Return the data word for word, starting at the beginning and ending with the line that contains "coord(470,237)". Leave the pictures out of your answer.

==== Source material

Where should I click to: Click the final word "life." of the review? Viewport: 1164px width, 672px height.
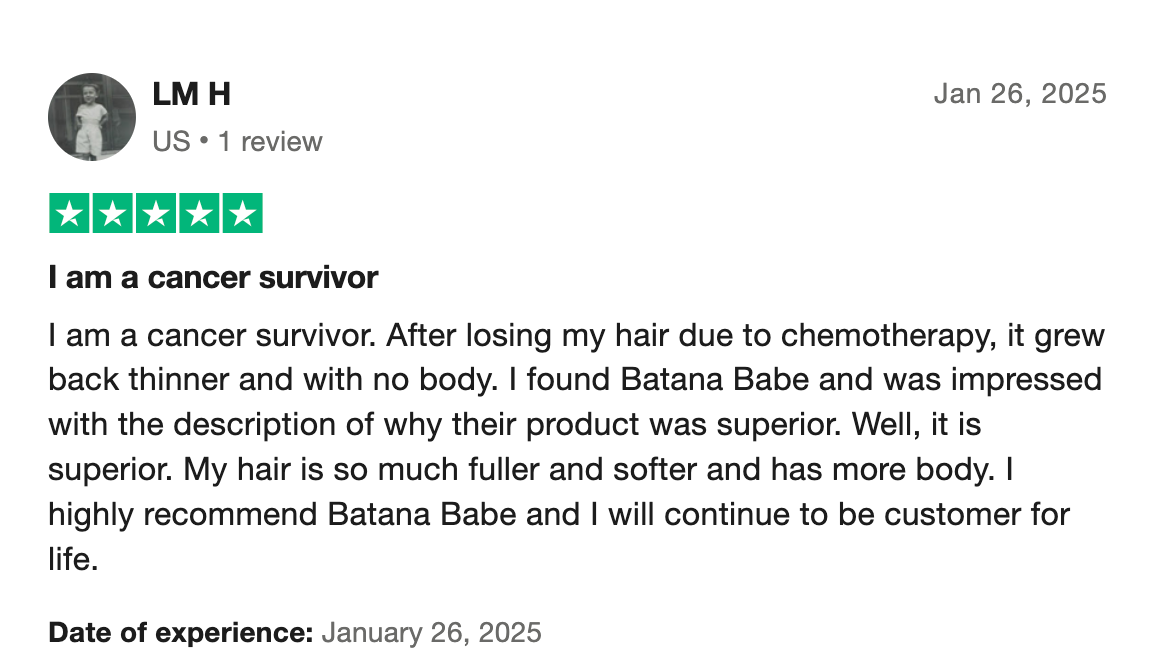[x=73, y=559]
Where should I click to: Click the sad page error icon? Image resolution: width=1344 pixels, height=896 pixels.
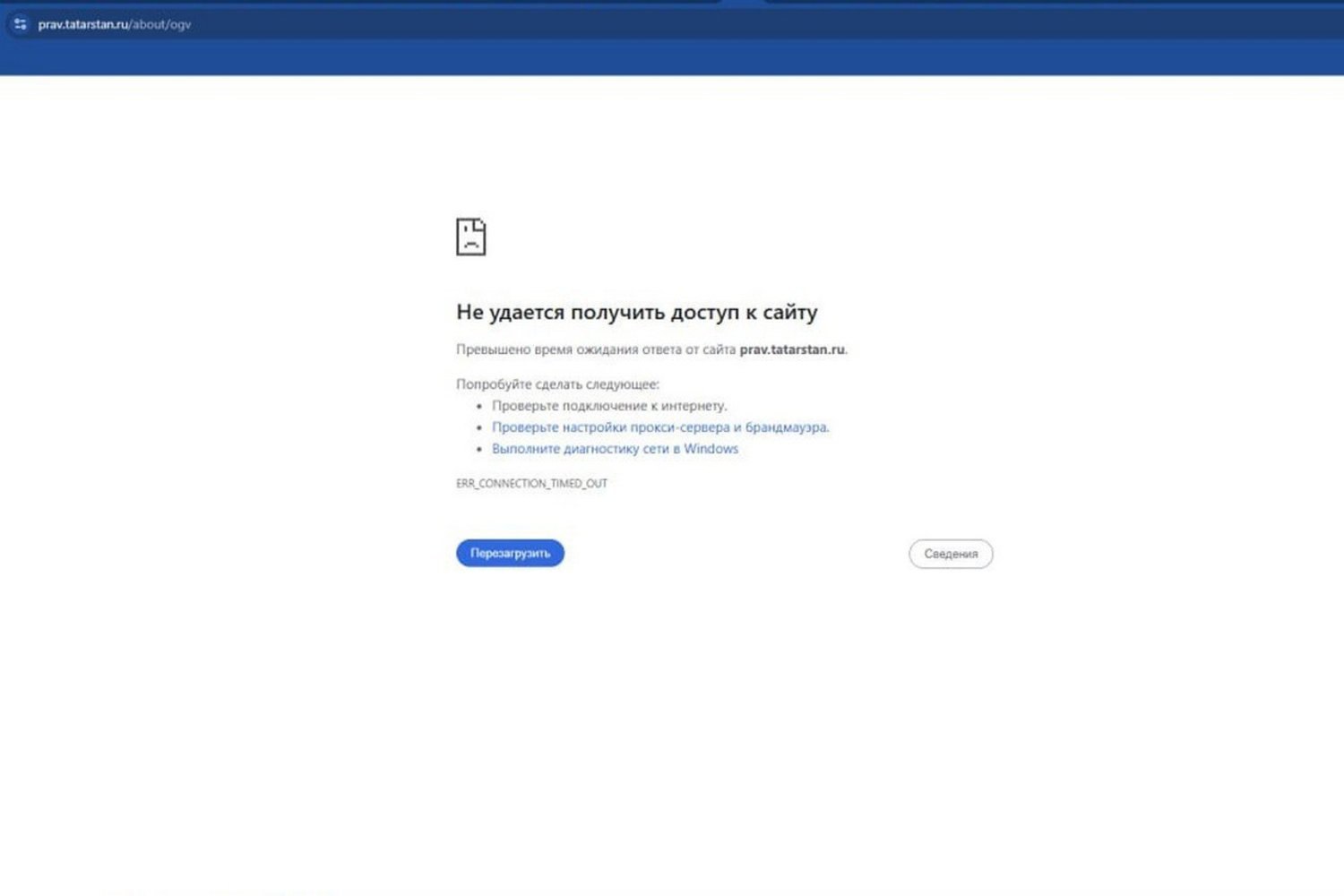coord(470,237)
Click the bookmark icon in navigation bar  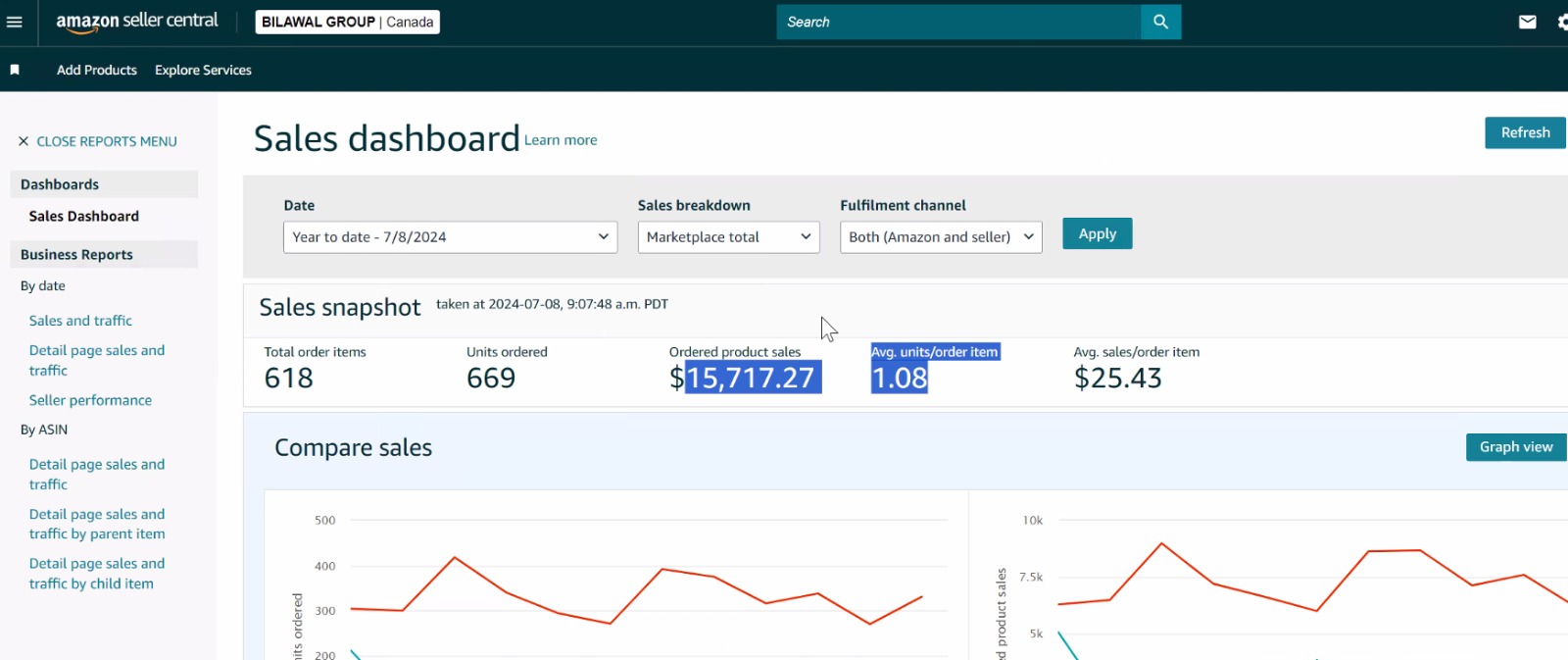(x=15, y=70)
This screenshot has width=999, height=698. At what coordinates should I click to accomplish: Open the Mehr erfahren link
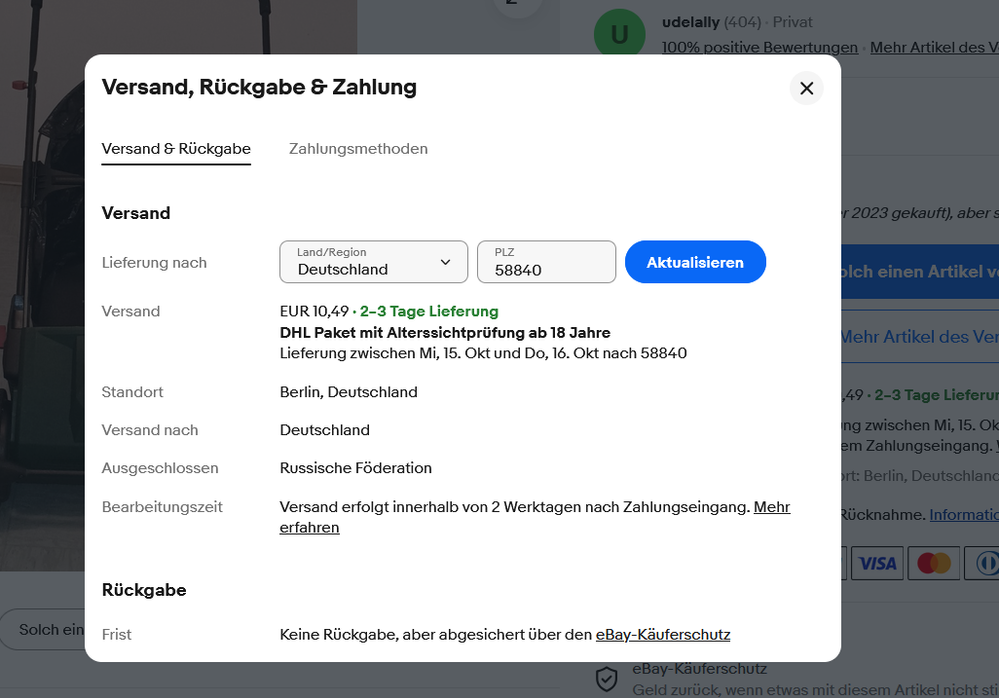[772, 507]
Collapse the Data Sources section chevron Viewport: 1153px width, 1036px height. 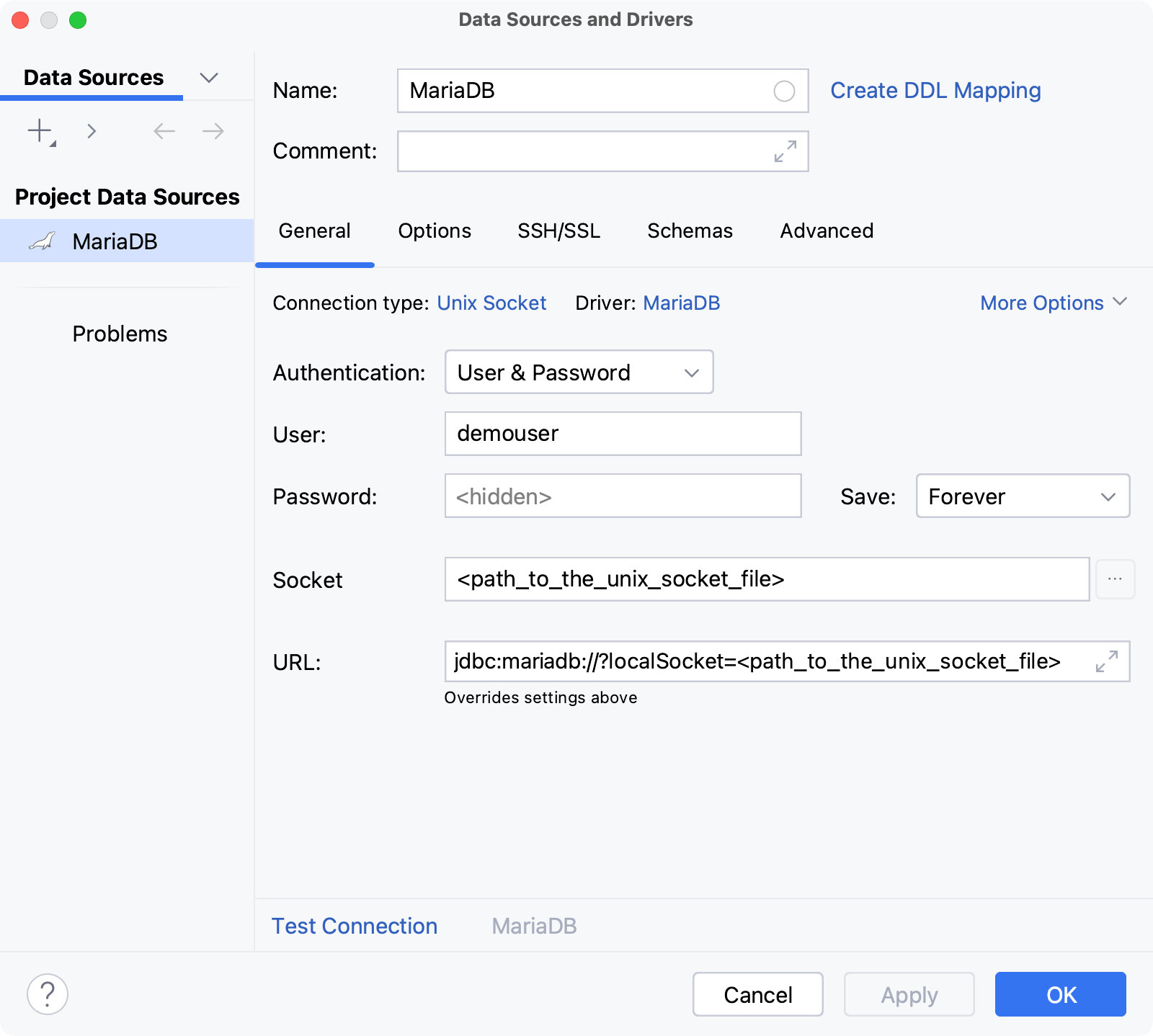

========

- [Reply to the task]:
Where should I click to: Click the final word "life." of the review? Viewport: 1164px width, 672px height.
[x=73, y=559]
Where should I click to: Click the sad page error icon? Image resolution: width=1344 pixels, height=896 pixels.
coord(470,237)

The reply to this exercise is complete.